On Wednesday night Chicago students, parents, grandparents, and teachers testified at the People’s Board Meeting at Mt. Carmel Baptist Church.  They described what was happening in their schools: high school students who, with overcrowded classrooms and few resources, felt shut out of the kind of learning that will lead them to college; parents in fear of the increased violence in neighborhoods their children were walking through; local school council members discouraged from questioning CPS policies.  

They were met with a Board who responded to them by listening, speaking in response, and immediately declaring motions to address the concerns. 

 Everyone was asked to fill out a detailed evaluation of the process before they left.

The contrast with CPS Board meetings could not have been more pronounced.  Most of the people who attended the People’s Board Meeting were veterans of CPS Board meetings who take their precious few sick days to head downtown on a Wednesday morning, stand in line for hours, listen to Board proceedings for hours, and, if they manage to get to the mic, are limited to 2 minutes of comment.  CPS Board members offer no response; the testimony goes unheeded.

For years community members have felt degraded, distrusted, and mocked by the undemocratic environment and process of the public school leadership.  The People’s Board meeting offered a model of a way of conducting business that is humanizing, community building, and educational.

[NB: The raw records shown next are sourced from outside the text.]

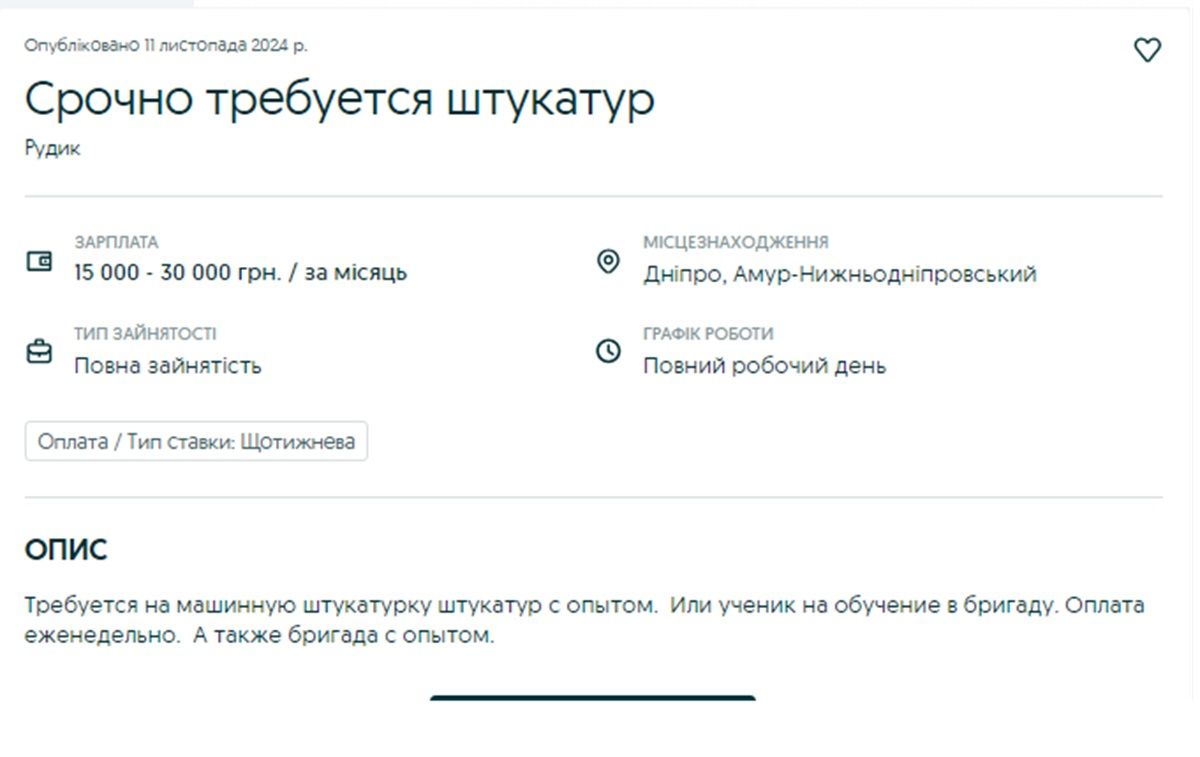Open the employer name "Рудик"
The width and height of the screenshot is (1200, 757).
[52, 149]
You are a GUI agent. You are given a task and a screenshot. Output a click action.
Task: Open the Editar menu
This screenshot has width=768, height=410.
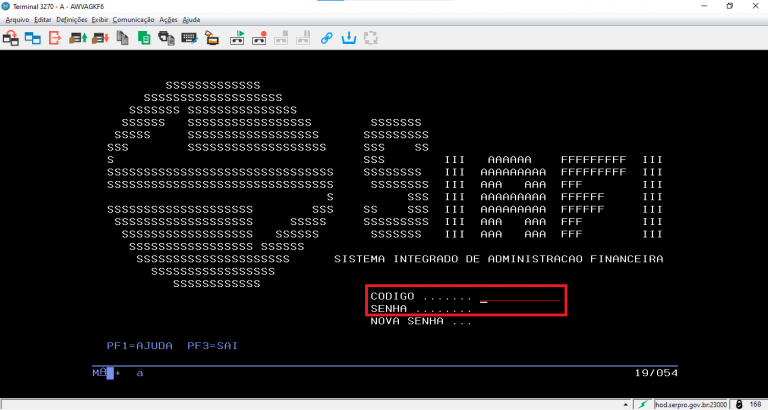pos(42,19)
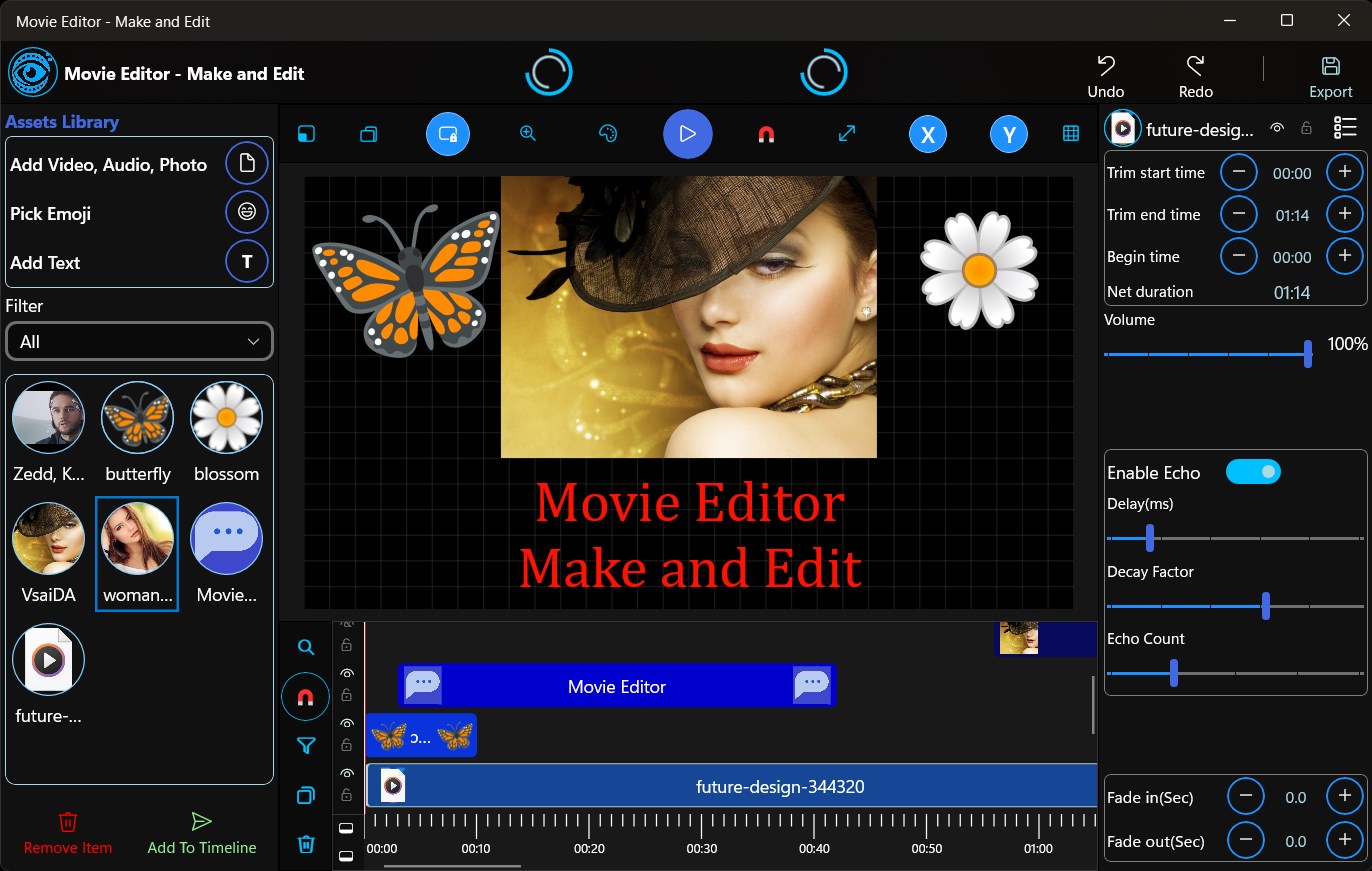
Task: Increase Trim end time with plus stepper
Action: coord(1345,214)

CPS parent Rhoda Gutierrez’ testimony offers an example of the kind of analysis I heard throughout the meeting.  She listed the undemocratic processes the Board engages in, for instance:

*Blaming teachers and parents for the problems in public education, and calling schools and children failures, which diverts attention from having meaningful debates and discussions about education

*Stating that there is a fiscal crisis and declare that the only way to solve it is to follow a formula for closing schools by the proprivatization Broad Foundation by announcing 300+ schools may be closed, then pairing that down to 100+ then to 50, creating chaos across the district and setting up sham community hearings with appointed commissioners or paid hearing officers and disregarding any recommendations that don’t gel with the mayor’s plan for “right-sizing” the district

*Stating that there is a fiscal crisis, close a record-number of public schools, and fire 3,000 teachers and school workers and then fund massive private development projects (i.e. DePaul University stadium) diverting tax money away from public schools

Whereas people leave the CPS Board meetings downtown shaking off the atmosphere of hostility and division, at Mt. Carmel Baptist Church, people walked into the night with hope and purpose, ready to bring new energy to their schools, their neighborhoods, and their families.  That’s how education in a democracy should work.